ESG – ENVIRONMENTAL CONCERNS: Concerns regarding climate change and the depletion of resources have grown. As with all areas of ESG, the breadth of possible concerns is vast, for example, greenhouse gas emissions, biodiversity, waste management, and water management. Research has led investors to begin to screen investments in terms of their impact on the perceived factors of climate change. Fossil fuel reliant industries are less attractive. In every area of the debate from the depletion of resources to the future of industries dependent upon diminishing raw materials the question of the obsolescence of a company’s product or service is becoming central to the value ascribed to that company. The long-term view is becoming prevalent amongst investors.
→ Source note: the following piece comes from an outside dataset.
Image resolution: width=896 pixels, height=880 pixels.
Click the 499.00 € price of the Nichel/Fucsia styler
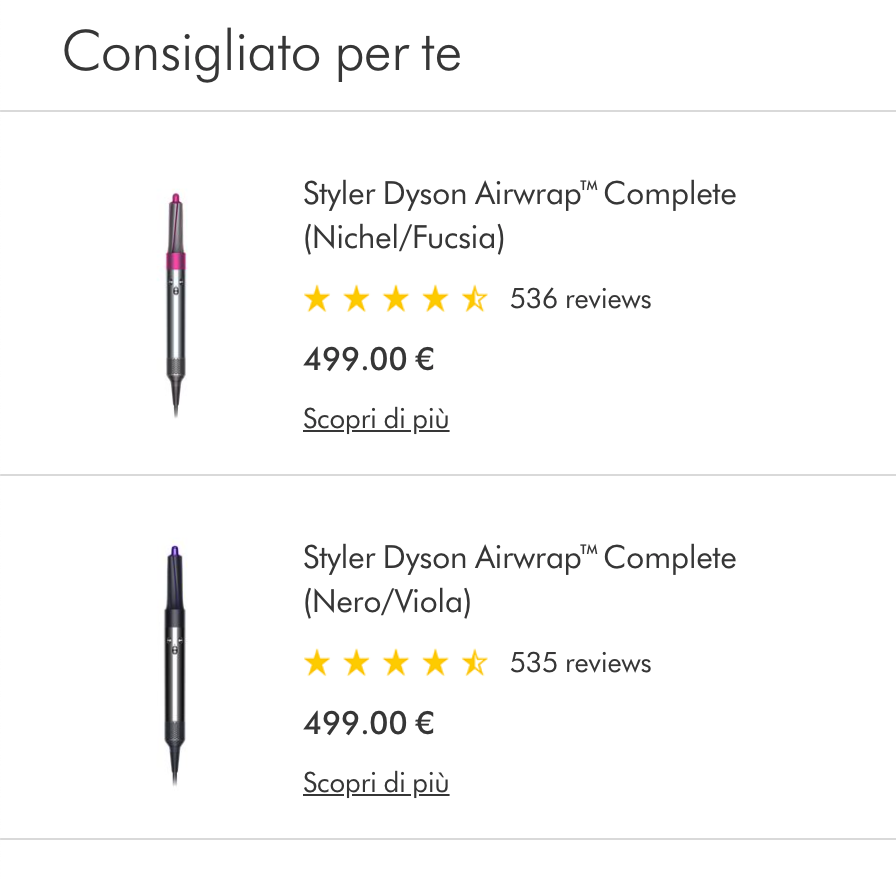click(x=368, y=359)
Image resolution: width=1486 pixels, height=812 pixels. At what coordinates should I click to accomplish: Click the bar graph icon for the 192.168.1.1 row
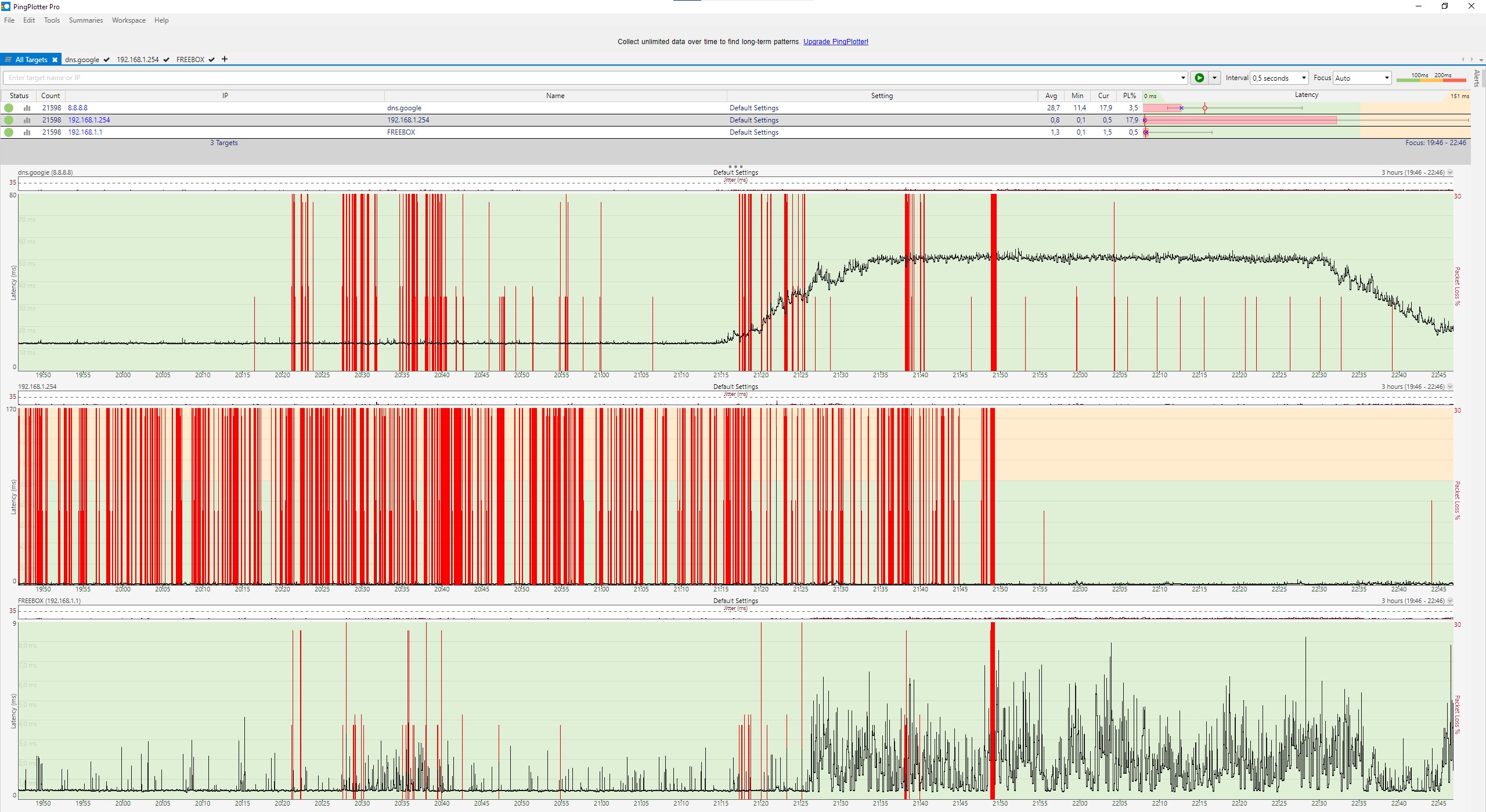pos(27,132)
ESG – SOCIAL CONCERNS: Diversity: There is a growing belief that the broader the pool of talent available to an employer, the greater the chance of finding the optimum person for the job. Human rights: In 2006 the US Courts of Appeals ruled that there was a case for bringing the area of a company’s social responsibilities squarely into the financial arena. This area of concern is widening: to include such considerations as the impact on local communities, the health and welfare of employees and a more thorough examination of a company’s supply chain.
CONSUMER PROTECTION: Until recently, caveat emptor (“buyer beware”) was the governing principle of commerce and trading. In recent times there has been an increased assumption that the consumer has a right to a degree of protection and the vast growth in damages litigation has meant that consumer protection is a central consideration for those seeking to limit a company’s risk and those examining a company’s credentials with an eye to investing. The collapse of the US subprime mortgage market initiated a growing movement against predatory lending, which has also become an important area of concern. Animal welfare: From the testing of products on animals to the welfare of animals bred for the food market, concern about the welfare of animals is becoming an important consideration for some investors.
ESG – GOVERNANCE CONCERNS: Corporate Governance covers the area of investigation into the rights and responsibilities of the management of a company and the various stakeholders in that company. Corporate Governance includes measuring the business ethics, anti-competitive practices, corruption, tax and accounting transparency for stakeholders. Management structure: Attention has been focused in recent years on the balance of power between the CEO and the Board of Directors and specifically the differences between the European model and the US model. In the US, studies have found that 80% of companies have a CEO who is also the Chairman of the Board, while in the UK and the European model it was found that 90% of the largest companies split the roles of CEO and Chairman.
SUMMARY: Hendrik du Toit, CEO of Ninety-One, says that ESG, or Impact Investing, has become a major driving force driving capital flows. Du Toit says South Africa’s ESG record is not good. Capital will flow to companies and countries that are responsible investors. Although ESG investing and impact Investing are gaining momentum, there is still a long way to go. Impact investing is an added cost for companies. It is easier and cheaper to promote yourself as green, rather than doing the hard work in allocating budgets and resources to Impact Investing. If there are no penalties from government, companies can get away with doing nothing. But we cannot do nothing. Something must be done to save our planet. Boney M was right when they sang, 40 years ago, in 1981, “We kill the world ’cause we don’t know what we are doing!”